▶ [Work request]
Retype every entry below without any change.

══════════

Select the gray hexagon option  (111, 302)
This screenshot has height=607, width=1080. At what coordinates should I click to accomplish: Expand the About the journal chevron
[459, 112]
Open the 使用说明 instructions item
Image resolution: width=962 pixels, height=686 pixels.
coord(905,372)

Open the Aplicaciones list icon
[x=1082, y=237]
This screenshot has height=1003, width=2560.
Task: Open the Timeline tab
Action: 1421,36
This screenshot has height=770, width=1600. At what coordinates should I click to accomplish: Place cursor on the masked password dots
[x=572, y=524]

══════════

▶ [Answer to this problem]
Select the gray hexagon option  (111, 302)
This screenshot has height=607, width=1080. At what coordinates should I click to accomplish: Expand the About the journal chevron
[459, 112]
Open the 使用说明 instructions item
Image resolution: width=962 pixels, height=686 pixels.
coord(905,372)

Open the Aplicaciones list icon
[x=1082, y=237]
This screenshot has height=1003, width=2560.
Task: Open the Timeline tab
Action: 1421,36
This screenshot has height=770, width=1600. At what coordinates should I click to accomplish: Place cursor on the masked password dots
[x=572, y=524]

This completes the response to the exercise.